Unless you’re a veteran real estate investor who has purchased foreclosures in the past, you’ll want to work with an experienced real estate agent. And in this context, “experience” means someone who has helped clients buy foreclosed homes in the past.

We just talked about some of the ways that the foreclosure buying process differs from a regular transaction. So it’s wise to have someone on your side who understand the process inside and out. An agent can help you find a property, evaluate the price, and write an offer in a timely fashion — and those are the basic steps to success.

The best-case scenario is to find a real estate agent / broker who works directly with banks or companies that actually own foreclosure homes in your target area. At the very least, you’ll want to find one who understands the basic steps involved in the buying process. Remember, it’s not a typical real estate transaction.

3. Get pre-approved so you can move quickly.

Unless you plan to pay cash for the home, you’ll want to get pre-approved by a mortgage lender before making an offer. The pre-approval letter will outline how much money you can borrow, based on the lender’s review of your income and debts.

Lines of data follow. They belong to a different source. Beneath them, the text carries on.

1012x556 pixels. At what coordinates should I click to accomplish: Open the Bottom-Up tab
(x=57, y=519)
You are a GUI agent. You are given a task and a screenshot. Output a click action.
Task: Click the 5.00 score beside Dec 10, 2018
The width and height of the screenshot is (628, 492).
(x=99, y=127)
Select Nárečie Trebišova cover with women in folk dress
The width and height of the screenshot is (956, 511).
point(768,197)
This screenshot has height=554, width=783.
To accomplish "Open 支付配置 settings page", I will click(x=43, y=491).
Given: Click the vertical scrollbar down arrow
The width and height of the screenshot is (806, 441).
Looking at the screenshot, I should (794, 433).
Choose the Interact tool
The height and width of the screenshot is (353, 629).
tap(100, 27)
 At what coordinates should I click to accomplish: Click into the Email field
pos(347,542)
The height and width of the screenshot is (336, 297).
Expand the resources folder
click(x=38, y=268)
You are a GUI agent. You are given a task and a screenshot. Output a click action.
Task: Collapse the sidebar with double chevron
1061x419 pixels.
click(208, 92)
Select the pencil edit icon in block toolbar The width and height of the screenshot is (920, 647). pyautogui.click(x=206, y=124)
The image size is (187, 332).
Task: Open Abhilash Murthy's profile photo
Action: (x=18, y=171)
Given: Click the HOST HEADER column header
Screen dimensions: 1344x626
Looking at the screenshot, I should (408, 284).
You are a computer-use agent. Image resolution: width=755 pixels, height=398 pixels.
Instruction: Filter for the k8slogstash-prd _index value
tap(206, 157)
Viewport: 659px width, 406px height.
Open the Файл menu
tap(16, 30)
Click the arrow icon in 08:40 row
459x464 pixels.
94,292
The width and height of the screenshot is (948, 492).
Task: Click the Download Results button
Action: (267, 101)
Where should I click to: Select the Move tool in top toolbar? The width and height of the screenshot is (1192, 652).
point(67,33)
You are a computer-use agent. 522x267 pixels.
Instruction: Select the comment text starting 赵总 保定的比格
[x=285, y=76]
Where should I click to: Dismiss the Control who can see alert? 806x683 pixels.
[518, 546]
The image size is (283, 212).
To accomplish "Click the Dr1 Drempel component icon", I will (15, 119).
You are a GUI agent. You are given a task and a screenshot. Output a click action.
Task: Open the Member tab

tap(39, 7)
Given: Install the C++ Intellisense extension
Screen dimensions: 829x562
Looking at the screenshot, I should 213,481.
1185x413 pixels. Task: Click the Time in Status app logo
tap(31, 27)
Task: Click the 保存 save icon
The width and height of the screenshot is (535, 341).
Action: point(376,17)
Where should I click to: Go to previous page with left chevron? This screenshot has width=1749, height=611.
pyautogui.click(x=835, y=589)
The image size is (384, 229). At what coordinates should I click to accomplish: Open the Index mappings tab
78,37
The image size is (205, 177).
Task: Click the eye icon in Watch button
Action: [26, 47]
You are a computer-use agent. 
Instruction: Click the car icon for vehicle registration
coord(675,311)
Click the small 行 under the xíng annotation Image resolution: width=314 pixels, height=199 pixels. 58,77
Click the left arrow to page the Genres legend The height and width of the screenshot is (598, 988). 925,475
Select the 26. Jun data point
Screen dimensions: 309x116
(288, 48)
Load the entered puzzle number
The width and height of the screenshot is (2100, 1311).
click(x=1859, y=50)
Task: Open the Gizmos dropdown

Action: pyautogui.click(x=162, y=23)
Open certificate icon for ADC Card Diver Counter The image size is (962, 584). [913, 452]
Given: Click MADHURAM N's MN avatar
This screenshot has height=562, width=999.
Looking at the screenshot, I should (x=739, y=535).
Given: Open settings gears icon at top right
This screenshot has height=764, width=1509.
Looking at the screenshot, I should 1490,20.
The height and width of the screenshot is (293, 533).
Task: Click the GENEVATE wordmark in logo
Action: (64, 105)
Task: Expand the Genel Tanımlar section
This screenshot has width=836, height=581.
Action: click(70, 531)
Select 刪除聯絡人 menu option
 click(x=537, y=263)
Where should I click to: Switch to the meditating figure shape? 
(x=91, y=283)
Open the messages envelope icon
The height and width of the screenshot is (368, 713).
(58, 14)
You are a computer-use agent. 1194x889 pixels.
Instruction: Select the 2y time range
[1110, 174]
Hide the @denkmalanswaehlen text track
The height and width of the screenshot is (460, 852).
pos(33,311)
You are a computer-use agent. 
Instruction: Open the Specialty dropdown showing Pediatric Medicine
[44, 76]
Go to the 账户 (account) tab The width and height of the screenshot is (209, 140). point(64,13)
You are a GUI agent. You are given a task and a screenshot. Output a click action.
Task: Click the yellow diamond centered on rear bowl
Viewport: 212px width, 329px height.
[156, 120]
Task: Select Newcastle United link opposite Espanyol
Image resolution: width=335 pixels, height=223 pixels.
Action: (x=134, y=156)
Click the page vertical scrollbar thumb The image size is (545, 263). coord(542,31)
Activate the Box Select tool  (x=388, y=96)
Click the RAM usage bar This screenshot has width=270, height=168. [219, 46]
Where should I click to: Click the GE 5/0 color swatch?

It’s always wise for borrowers to get pre-approved before entering the real estate market. But it’s especially important when buying a foreclosure home in Washington. The market for foreclosed properties tends to move quickly. There are bargains to be found, and a lot of buyers and investors are competing for those bargains.

4. Study the market by looking at comparable sales.

Efficiency is key when shopping for a foreclosed home in Washington State. These properties tend to get snapped up quickly, due to the fact that they’re often priced below market value. So you’ll want to be ready to make an offer at a moment’s notice.

This is where market research comes into the picture. Before trying to buy a foreclosure property, spend some time researching the local real estate market. In particular, pay close attention to recent sales prices for similar properties. This will help you (A) validate the seller’s asking price and (B) spot the best deals.

5. Use multiple websites to track the market.

Websites like RealtyTrac specialize in foreclosure listings. So if you’re serious about buying a foreclosed property in Washington, those sites are a good place to start.

But don’t stop there. Using multiple search sites will give you even better coverage. Most of the major real estate listing websites allow buyers to search for foreclosed homes. Look for a search option that says “listing type” (or something similar), and then check the box for foreclosure or “REO.”

Did you know? REO stands for “real estate owned.” This label is used to describe homes that have been foreclosed on, and are now back on the market. REO properties are typically owned by banks, government agencies like HUD, or government loan insurers like Fannie Mae.

So there you have them, five tips for buying a foreclosure home in Washington State!